Intensive reading of deep learning papers [6]: UNet++

0db5b2c77fa0a2e90235848d384b607b.jpeg

Since the encoding and decoding structure of UNet was proposed, it has a tendency to unify deep learning image segmentation, and the subsequent improvement scheme based on UNet has been enduring for a long time. Some researchers are also thinking about the effectiveness of UNet from the network structure itself. For example, how many layers should be used in the codec network, whether the skip connection can have more changes, and what kind of structure is more effective for training. UNet itself is a network structure proposed for the task of medical image segmentation. Unlike natural image segmentation, this task does not require very strict segmentation accuracy. However, for medical images, the segmentation of organs and lesions requires extremely high accuracy, because in many cases, the segmentation effect is directly related to the corresponding clinical diagnosis decision. For the motivation of the above two aspects, that is, to design a better UNet structure and improve the accuracy of medical image segmentation, relevant researchers proposed a nested UNet structure (Nested UNet), also called UNet++, and proposed a UNet++ paper as UNet++: A Nested U-Net Architecture for Medical Image Segmentation, published at the 2018 Medical Image Computing and Computer Assisted Intervention (MICCAI) conference.

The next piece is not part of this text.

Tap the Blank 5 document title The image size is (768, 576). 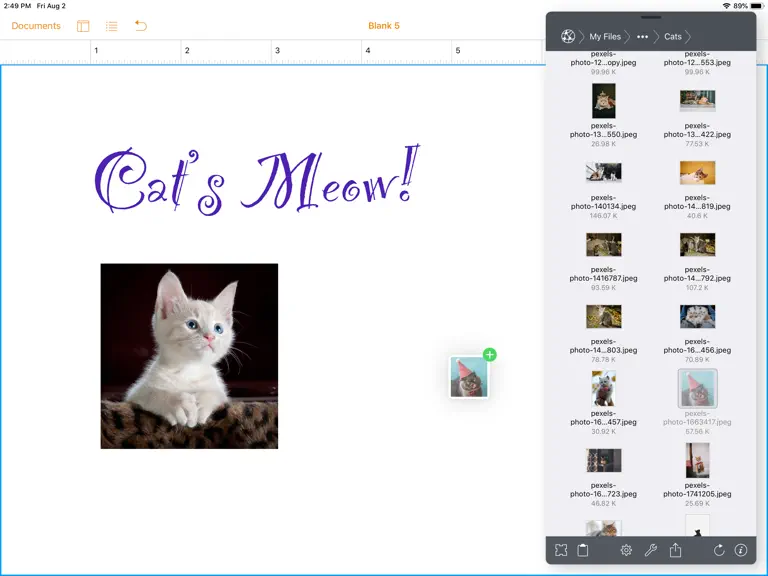[x=384, y=26]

UNet++ is named Nested UNet because its overall encoding and decoding network structure also nests encoding and decoding sub-networks (sub-networks). On this basis, the jump connection in the middle of UNet is redesigned, and deep supervision is added. The mechanism accelerates network training convergence. The complete UNet++ structure is shown in the figure below.

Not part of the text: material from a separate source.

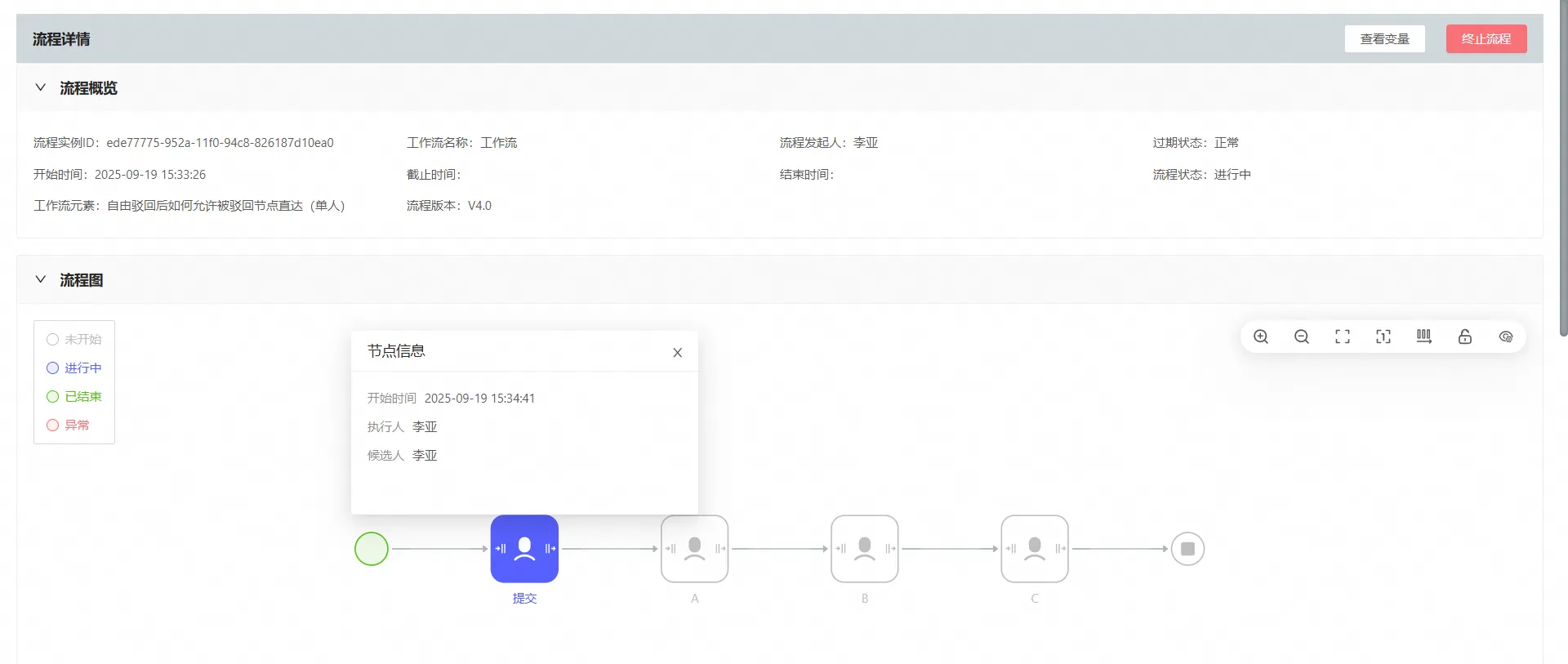Click the horizontal layout direction icon
Screen dimensions: 1568x664
tap(1424, 336)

3d8ea073864e63002bc3bbc95c502e0c.png

The black part in the figure is the original UNet structure, including three parts: encoder downsampling, decoder upsampling and black dotted line jump connection; the green part is the nested UNet subnetwork, including convolution and upsampling. The blue dotted line is the redesigned jump connection of UNet++, which is similar to the dense connection of DenseNet, here is to provide jump connections for the sub-network; the top red and black connection is the deep supervision mechanism supplemented by UNet++, the purpose is to network able to train successfully.

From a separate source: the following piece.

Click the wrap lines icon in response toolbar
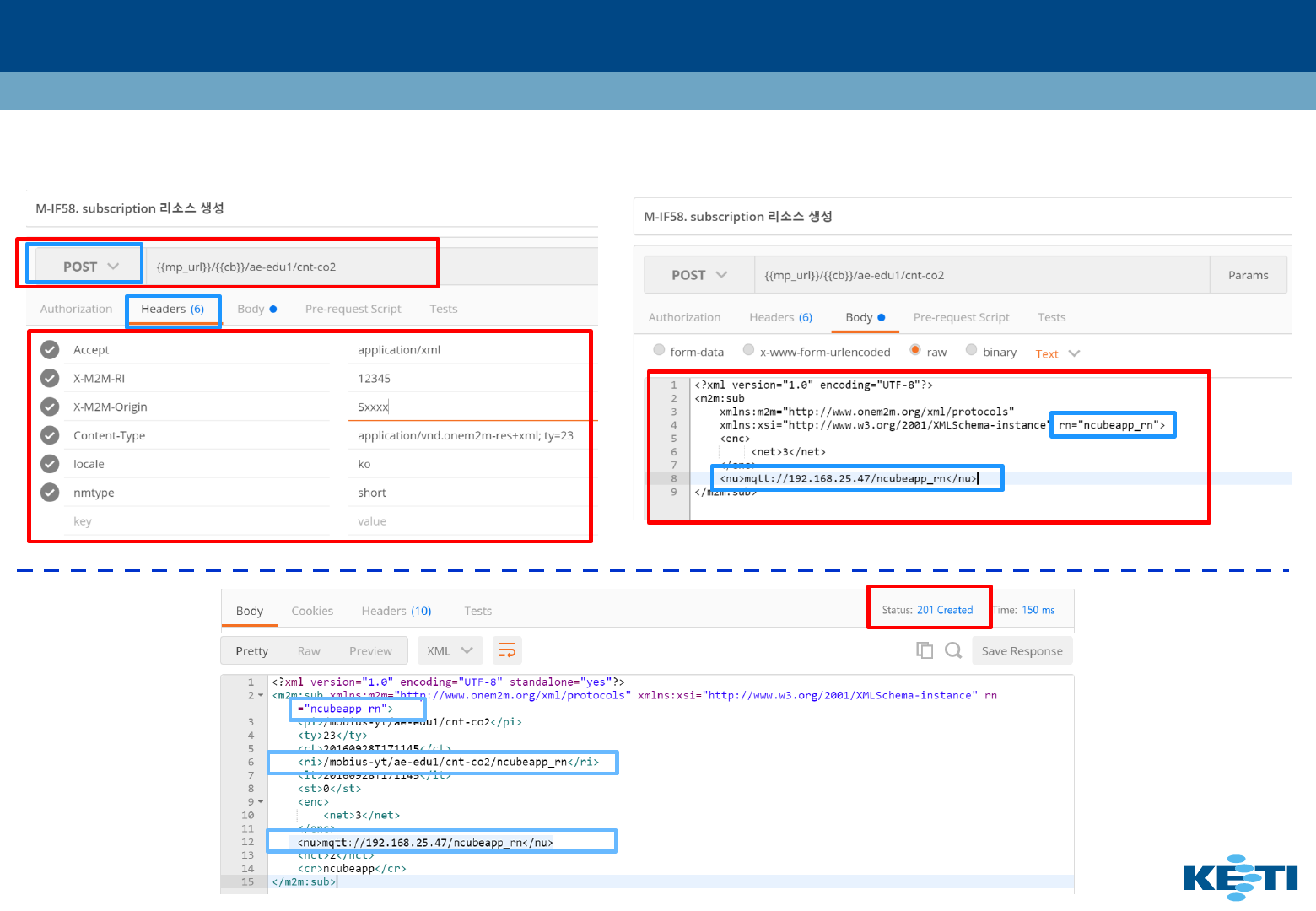click(x=507, y=650)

Let's interpret UNet++ from the perspective of structural design. Regarding the UNet structure, the most important question is how many layers the network should have. The original UNet structure uses 4 layers of downsampling and 4 layers of upsampling, so is 4 layers enough to meet the needs of all segmentation tasks? the answer is negative. Through the network structure analysis before this section, we already know that the shallow network can extract the coarse-grained features of the image and obtain the basic shape of the image; the deep network can extract the abstract features of the image and obtain the semantic information of the image. There are deep benefits. Like the previous RefineNet point of view, the author of UNet++ believes that whether it is shallow, deep or middle, the features of all levels are important for the final segmentation. Some data segmentation tasks are simple and the image information is single, and a shallow network may be sufficient to achieve good results, while some data tasks are complex and image information is rich, and may require a deeper network structure to achieve good results. The previous UNet Structural design is difficult to take care of this universality at the same time. UNet++ achieves this universality by designing nested UNet subnetworks of different depths, so the depth of UNet is solved here.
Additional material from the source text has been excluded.